The third setting in the Battery Menu is the Low Battery Voltage Indicator. This setting determines at what pack voltage the dash battery light turns on. The battery light on the dashboard should be connected to the ‘Battery Lt Out’ on the Hairball. This is a very helpful simple indicator for showing the state of the battery while driving. I like to set the LBVI value at 87% of pack voltage, or just slightly above the LBV setting, whichever is higher. That way it is easy to see when the battery is being stressed by low voltage. If this light starts coming on during light acceleration then it is clear that the pack is at a low state of charge or has a problem.
Motor current is proportional to motor torque. Naturally, high current is desirable for high power. Higher current also produces much more heat. As with many circuits in an EV, it’s handy to remember that the heat produced in Watts is equal to the current in Amps squared which is then multiplied by the resistance in Ohms. Assuming the Ohms are constant, doubling the current quadruples the heat produced. Series wound EV motors generally fail from heat in two areas. Winding heat can get hot enough to melt the polyester insulation when the motor is slightly overloaded for a long time. Also brush and commutator temperatures can quickly overheat and damage the commutator within seconds. Brush temperature rises quickly with high current levels and especially quickly if the motor voltage is high enough to cause arcing or flashover at the brushes. Major brush flashover from excessive motor voltage often makes itself known with a bang that sounds much like a backfire in a ICE vehicle. In case of a flashover, it is imperative to inspect all the bushes, springs and surrounding area for damage before continuing to drive.
Racing EV’s and single ratio street machines should be equipped with at least one brush temperature gauge with a 230 deg C redline. A piece of cheap fiber optic cable pointing at the trailing edge of the brush which is visible in a dark tube on the dash can do wonders for monitoring brush arcing.
For a typical street conversion running a 8″ or 9″ motor, I run the motor current limit between 500-600 Amps. Higher than that often results in a slipping clutch and increases motor heating as well. I have tested Advanced DC motors in 8″ and 9″ sizes in standard and XP models and have found that with perfectly broken in brushes in race situations the motor voltage can be set as high as 170 Volts without causing flashover. In street applications I suggest limiting them at 150 Volts. Other motors may have different limits, but I have seen little actual test data on them at high voltages.
Reverse settings become active when there is power connected to the ‘Reverse Input’ on the Hairball. Amps should be set high enough to allow enough torque to back out of a steep situation and reverse volts can be set low in order to limit reverse speed.
Parallel settings are only used in dual motor setups that are wired for S/P switching.

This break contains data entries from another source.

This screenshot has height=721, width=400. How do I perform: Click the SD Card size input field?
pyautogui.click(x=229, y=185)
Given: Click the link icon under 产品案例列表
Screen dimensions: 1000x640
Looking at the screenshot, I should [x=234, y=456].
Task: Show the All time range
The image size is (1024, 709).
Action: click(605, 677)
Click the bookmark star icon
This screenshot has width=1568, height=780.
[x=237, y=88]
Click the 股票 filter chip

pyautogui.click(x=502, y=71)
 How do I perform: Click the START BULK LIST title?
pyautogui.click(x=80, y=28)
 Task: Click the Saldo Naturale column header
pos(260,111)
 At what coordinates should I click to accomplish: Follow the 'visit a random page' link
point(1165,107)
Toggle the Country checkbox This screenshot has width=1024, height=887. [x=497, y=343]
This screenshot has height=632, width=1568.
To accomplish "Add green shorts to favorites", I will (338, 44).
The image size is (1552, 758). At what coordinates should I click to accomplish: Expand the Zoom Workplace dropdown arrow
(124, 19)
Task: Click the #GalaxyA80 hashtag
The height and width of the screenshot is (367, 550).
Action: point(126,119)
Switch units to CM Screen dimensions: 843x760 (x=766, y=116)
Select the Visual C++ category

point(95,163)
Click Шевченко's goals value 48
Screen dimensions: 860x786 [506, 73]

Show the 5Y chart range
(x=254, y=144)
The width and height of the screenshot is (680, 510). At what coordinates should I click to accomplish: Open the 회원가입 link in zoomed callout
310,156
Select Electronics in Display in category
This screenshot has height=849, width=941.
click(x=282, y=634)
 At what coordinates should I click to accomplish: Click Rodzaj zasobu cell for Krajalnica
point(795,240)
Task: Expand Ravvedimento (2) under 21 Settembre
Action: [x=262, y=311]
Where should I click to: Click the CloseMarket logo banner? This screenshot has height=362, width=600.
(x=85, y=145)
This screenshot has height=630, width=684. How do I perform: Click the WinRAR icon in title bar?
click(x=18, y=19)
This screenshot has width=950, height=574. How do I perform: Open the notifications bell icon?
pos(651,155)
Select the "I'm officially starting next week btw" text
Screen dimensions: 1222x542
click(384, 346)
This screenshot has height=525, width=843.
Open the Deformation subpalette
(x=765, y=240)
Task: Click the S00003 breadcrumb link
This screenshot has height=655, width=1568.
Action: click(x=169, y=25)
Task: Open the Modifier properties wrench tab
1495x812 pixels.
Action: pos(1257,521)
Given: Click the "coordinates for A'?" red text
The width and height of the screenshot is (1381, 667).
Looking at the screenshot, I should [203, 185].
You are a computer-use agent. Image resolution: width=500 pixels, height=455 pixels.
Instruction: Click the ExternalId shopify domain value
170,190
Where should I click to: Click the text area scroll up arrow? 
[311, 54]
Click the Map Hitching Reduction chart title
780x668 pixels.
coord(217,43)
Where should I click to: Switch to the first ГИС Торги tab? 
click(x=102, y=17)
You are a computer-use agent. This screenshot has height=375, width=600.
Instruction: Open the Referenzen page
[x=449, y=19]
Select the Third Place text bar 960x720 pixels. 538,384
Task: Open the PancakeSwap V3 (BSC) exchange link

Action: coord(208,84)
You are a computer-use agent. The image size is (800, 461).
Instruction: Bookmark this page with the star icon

Parallel is normally used at high speed to get extra power. Usually this happens over 40 MPH on single ratio direct drive vehicles. The limits set in the Hairball are what the controller supplies to the motor circuit, so if you want to limit average motor current of two motors in parallel to 800 Amps, then the parallel setting should be set at 1600A. To limit the average voltage of two motors in series to 150V, the standard series voltage limit should be set to 300V.
Speeds are a simple and abrupt limiting value. The normal and reverse limits should be set low enough to protect the motor. The ‘Max’ setting does not limit speed by itself, it only logs a error so that one can tell in the future if the set speed was exceeded.